Expat Tax Guide 2026: Key Rules for Common Destinations
Expat tax rules are complex and vary enormously by country. This guide covers the key rules for the UAE, UK, Singapore, and other popular expat destinations.
Expat taxation is one of the most expensive areas of financial ignorance. Professionals moving abroad often assume they have left their home tax system behind — only to receive unexpected bills years later.
UAE Tax Rules for Expats
- No personal income tax — all employment income tax-free
- No capital gains tax on investments, including crypto
- VAT (5%) on goods and services — applies to residents and visitors
- Corporate tax introduced 2023 at 9% for businesses over AED 375,000 profit
- DTAA (double tax treaties) with 100+ countries prevent double taxation on foreign income
UK Exit Rules
Leaving the UK does not automatically end UK tax residency.

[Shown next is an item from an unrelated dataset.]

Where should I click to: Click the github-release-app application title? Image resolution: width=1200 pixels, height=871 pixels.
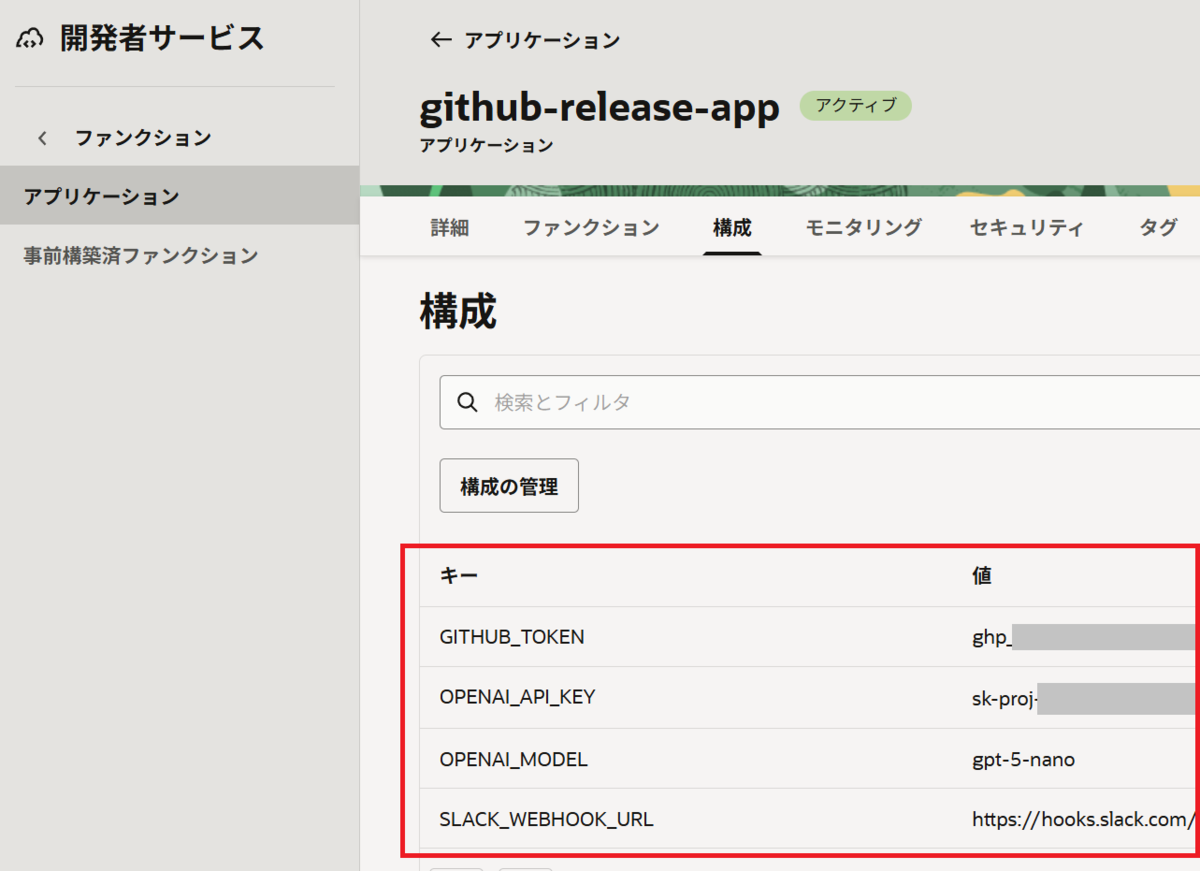[599, 108]
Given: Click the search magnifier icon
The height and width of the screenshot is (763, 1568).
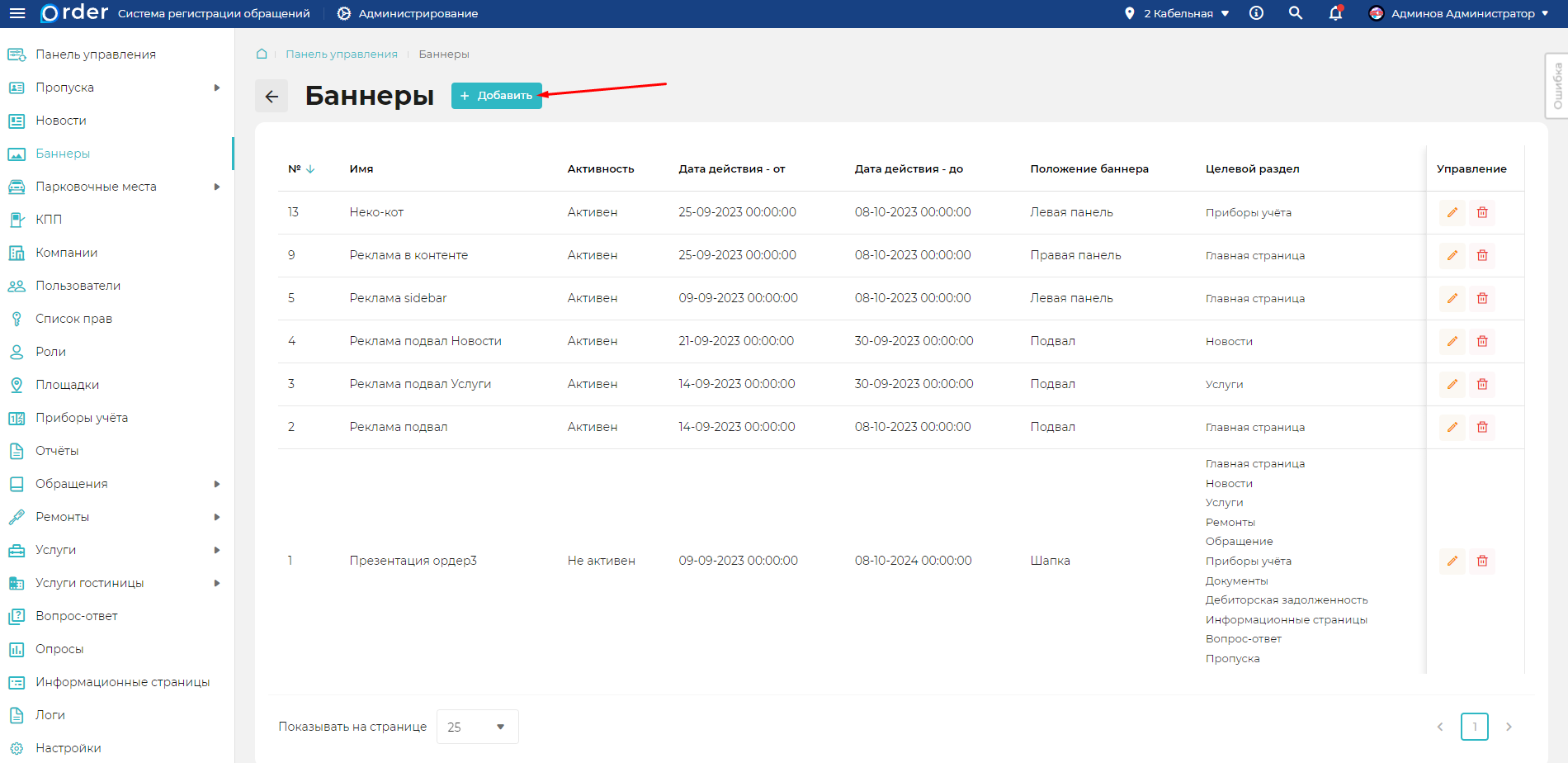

The Statutory Residence Test (SRT) determines residency based on days spent in the UK, accommodation, work, and family ties. Most people become non-UK-resident after spending fewer than 16 days in the UK per year. Until the SRT confirms non-residency, you still owe UK income tax and CGT on worldwide income.
Singapore Tax for Expats
- Residents taxed on Singapore-sourced income only (territorial taxation)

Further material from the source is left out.